┌────────

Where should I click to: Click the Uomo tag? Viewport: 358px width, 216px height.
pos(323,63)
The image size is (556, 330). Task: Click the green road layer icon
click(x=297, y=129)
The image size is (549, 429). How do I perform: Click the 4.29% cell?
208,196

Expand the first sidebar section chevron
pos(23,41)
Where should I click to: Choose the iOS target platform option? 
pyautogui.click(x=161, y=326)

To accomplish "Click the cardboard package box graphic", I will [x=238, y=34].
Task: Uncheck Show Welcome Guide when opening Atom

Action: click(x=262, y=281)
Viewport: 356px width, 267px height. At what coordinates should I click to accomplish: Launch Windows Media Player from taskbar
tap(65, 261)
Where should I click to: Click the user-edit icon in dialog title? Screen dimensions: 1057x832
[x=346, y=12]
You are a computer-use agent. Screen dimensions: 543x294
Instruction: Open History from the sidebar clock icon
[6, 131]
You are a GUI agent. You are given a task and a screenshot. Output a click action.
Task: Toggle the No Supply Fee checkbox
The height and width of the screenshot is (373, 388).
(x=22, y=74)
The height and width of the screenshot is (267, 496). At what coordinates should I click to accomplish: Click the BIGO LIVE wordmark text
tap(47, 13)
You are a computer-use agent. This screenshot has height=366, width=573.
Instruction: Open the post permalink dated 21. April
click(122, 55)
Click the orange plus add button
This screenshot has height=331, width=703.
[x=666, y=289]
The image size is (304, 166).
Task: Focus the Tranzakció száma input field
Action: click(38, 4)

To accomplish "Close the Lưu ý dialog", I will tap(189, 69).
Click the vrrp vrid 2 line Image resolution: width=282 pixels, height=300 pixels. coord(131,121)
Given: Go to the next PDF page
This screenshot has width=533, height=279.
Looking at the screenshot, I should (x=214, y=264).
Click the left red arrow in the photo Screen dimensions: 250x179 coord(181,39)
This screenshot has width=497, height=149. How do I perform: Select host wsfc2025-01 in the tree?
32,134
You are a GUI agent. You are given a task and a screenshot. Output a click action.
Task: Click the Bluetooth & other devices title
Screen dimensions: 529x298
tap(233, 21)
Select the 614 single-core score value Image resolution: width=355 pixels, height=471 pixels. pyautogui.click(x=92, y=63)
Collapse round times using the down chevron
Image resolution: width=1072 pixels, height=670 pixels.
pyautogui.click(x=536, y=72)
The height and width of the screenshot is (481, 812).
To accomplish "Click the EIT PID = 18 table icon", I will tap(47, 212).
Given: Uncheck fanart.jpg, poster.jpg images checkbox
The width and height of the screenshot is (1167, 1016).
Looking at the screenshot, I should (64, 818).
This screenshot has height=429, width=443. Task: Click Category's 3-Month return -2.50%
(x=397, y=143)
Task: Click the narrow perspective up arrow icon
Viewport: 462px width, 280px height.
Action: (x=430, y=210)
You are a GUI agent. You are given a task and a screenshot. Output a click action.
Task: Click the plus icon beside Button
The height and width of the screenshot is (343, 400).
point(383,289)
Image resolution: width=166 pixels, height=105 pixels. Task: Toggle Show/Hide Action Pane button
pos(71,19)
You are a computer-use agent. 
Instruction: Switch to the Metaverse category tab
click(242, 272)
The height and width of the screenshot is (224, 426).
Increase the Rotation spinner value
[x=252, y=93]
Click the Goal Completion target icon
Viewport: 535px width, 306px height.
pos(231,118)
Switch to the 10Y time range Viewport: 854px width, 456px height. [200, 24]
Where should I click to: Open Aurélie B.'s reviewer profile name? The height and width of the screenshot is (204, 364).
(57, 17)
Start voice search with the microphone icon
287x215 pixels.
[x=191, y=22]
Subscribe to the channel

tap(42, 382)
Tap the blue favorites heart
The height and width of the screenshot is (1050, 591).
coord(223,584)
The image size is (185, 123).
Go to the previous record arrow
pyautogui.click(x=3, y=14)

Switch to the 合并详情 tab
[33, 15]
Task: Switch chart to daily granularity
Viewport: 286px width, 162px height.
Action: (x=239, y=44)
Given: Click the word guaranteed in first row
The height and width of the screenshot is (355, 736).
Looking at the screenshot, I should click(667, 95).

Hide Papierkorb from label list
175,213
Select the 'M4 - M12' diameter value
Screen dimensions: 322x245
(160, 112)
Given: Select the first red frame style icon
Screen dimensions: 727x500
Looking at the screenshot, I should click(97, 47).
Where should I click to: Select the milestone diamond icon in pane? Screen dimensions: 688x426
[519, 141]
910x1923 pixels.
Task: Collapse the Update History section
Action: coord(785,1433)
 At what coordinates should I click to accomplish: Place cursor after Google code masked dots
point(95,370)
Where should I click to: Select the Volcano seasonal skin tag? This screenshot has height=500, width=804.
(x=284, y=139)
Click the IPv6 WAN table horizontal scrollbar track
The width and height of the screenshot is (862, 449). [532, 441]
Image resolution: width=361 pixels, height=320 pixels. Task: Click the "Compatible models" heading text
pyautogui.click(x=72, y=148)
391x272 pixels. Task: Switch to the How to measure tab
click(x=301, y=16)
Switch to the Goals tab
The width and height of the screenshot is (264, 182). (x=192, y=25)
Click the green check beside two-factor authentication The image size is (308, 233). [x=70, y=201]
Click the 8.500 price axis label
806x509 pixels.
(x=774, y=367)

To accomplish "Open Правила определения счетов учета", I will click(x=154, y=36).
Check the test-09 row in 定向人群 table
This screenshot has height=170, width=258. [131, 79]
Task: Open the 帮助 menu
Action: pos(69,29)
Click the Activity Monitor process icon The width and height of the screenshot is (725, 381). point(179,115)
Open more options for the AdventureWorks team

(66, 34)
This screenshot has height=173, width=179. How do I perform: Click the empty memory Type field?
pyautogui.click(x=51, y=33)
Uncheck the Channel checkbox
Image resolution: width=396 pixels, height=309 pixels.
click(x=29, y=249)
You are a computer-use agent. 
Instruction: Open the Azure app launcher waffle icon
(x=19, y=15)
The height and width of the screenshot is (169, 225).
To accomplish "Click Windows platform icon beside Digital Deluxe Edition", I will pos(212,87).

└────────

Problem description
Everything in the listing above should be printed again exactly.

Task answer
Where should I click to: Click the Uomo tag? Viewport: 358px width, 216px height.
pos(323,63)
The image size is (556, 330). Task: Click the green road layer icon
click(x=297, y=129)
The image size is (549, 429). How do I perform: Click the 4.29% cell?
208,196

Expand the first sidebar section chevron
pos(23,41)
Where should I click to: Choose the iOS target platform option? 
pyautogui.click(x=161, y=326)

To accomplish "Click the cardboard package box graphic", I will [x=238, y=34].
Task: Uncheck Show Welcome Guide when opening Atom

Action: click(x=262, y=281)
Viewport: 356px width, 267px height. At what coordinates should I click to accomplish: Launch Windows Media Player from taskbar
tap(65, 261)
Where should I click to: Click the user-edit icon in dialog title? Screen dimensions: 1057x832
[x=346, y=12]
You are a computer-use agent. Screen dimensions: 543x294
Instruction: Open History from the sidebar clock icon
[6, 131]
You are a GUI agent. You are given a task and a screenshot. Output a click action.
Task: Toggle the No Supply Fee checkbox
The height and width of the screenshot is (373, 388).
(x=22, y=74)
The height and width of the screenshot is (267, 496). At what coordinates should I click to accomplish: Click the BIGO LIVE wordmark text
tap(47, 13)
You are a computer-use agent. This screenshot has height=366, width=573.
Instruction: Open the post permalink dated 21. April
click(122, 55)
Click the orange plus add button
This screenshot has height=331, width=703.
[x=666, y=289]
The image size is (304, 166).
Task: Focus the Tranzakció száma input field
Action: click(38, 4)

To accomplish "Close the Lưu ý dialog", I will tap(189, 69).
Click the vrrp vrid 2 line Image resolution: width=282 pixels, height=300 pixels. coord(131,121)
Given: Go to the next PDF page
This screenshot has width=533, height=279.
Looking at the screenshot, I should (x=214, y=264).
Click the left red arrow in the photo Screen dimensions: 250x179 coord(181,39)
This screenshot has width=497, height=149. How do I perform: Select host wsfc2025-01 in the tree?
32,134
You are a GUI agent. You are given a task and a screenshot. Output a click action.
Task: Click the Bluetooth & other devices title
Screen dimensions: 529x298
tap(233, 21)
Select the 614 single-core score value Image resolution: width=355 pixels, height=471 pixels. pyautogui.click(x=92, y=63)
Collapse round times using the down chevron
Image resolution: width=1072 pixels, height=670 pixels.
pyautogui.click(x=536, y=72)
The height and width of the screenshot is (481, 812).
To accomplish "Click the EIT PID = 18 table icon", I will tap(47, 212).
Given: Uncheck fanart.jpg, poster.jpg images checkbox
The width and height of the screenshot is (1167, 1016).
Looking at the screenshot, I should (64, 818).
This screenshot has height=429, width=443. Task: Click Category's 3-Month return -2.50%
(x=397, y=143)
Task: Click the narrow perspective up arrow icon
Viewport: 462px width, 280px height.
Action: (x=430, y=210)
You are a GUI agent. You are given a task and a screenshot. Output a click action.
Task: Click the plus icon beside Button
The height and width of the screenshot is (343, 400).
point(383,289)
Image resolution: width=166 pixels, height=105 pixels. Task: Toggle Show/Hide Action Pane button
pos(71,19)
You are a computer-use agent. 
Instruction: Switch to the Metaverse category tab
click(242, 272)
The height and width of the screenshot is (224, 426).
Increase the Rotation spinner value
[x=252, y=93]
Click the Goal Completion target icon
Viewport: 535px width, 306px height.
pos(231,118)
Switch to the 10Y time range Viewport: 854px width, 456px height. [200, 24]
Where should I click to: Open Aurélie B.'s reviewer profile name? The height and width of the screenshot is (204, 364).
(57, 17)
Start voice search with the microphone icon
287x215 pixels.
[x=191, y=22]
Subscribe to the channel

tap(42, 382)
Tap the blue favorites heart
The height and width of the screenshot is (1050, 591).
coord(223,584)
The image size is (185, 123).
Go to the previous record arrow
pyautogui.click(x=3, y=14)

Switch to the 合并详情 tab
[33, 15]
Task: Switch chart to daily granularity
Viewport: 286px width, 162px height.
Action: (x=239, y=44)
Given: Click the word guaranteed in first row
The height and width of the screenshot is (355, 736).
Looking at the screenshot, I should click(667, 95).

Hide Papierkorb from label list
175,213
Select the 'M4 - M12' diameter value
Screen dimensions: 322x245
(160, 112)
Given: Select the first red frame style icon
Screen dimensions: 727x500
Looking at the screenshot, I should click(97, 47).
Where should I click to: Select the milestone diamond icon in pane? Screen dimensions: 688x426
[519, 141]
910x1923 pixels.
Task: Collapse the Update History section
Action: coord(785,1433)
 At what coordinates should I click to accomplish: Place cursor after Google code masked dots
point(95,370)
Where should I click to: Select the Volcano seasonal skin tag? This screenshot has height=500, width=804.
(x=284, y=139)
Click the IPv6 WAN table horizontal scrollbar track
The width and height of the screenshot is (862, 449). [532, 441]
Image resolution: width=361 pixels, height=320 pixels. Task: Click the "Compatible models" heading text
pyautogui.click(x=72, y=148)
391x272 pixels. Task: Switch to the How to measure tab
click(x=301, y=16)
Switch to the Goals tab
The width and height of the screenshot is (264, 182). (x=192, y=25)
Click the green check beside two-factor authentication The image size is (308, 233). [x=70, y=201]
Click the 8.500 price axis label
806x509 pixels.
(x=774, y=367)

To accomplish "Open Правила определения счетов учета", I will click(x=154, y=36).
Check the test-09 row in 定向人群 table
This screenshot has height=170, width=258. [131, 79]
Task: Open the 帮助 menu
Action: pos(69,29)
Click the Activity Monitor process icon The width and height of the screenshot is (725, 381). point(179,115)
Open more options for the AdventureWorks team

(66, 34)
This screenshot has height=173, width=179. How do I perform: Click the empty memory Type field?
pyautogui.click(x=51, y=33)
Uncheck the Channel checkbox
Image resolution: width=396 pixels, height=309 pixels.
click(x=29, y=249)
You are a computer-use agent. 
Instruction: Open the Azure app launcher waffle icon
(x=19, y=15)
The height and width of the screenshot is (169, 225).
To accomplish "Click Windows platform icon beside Digital Deluxe Edition", I will pos(212,87).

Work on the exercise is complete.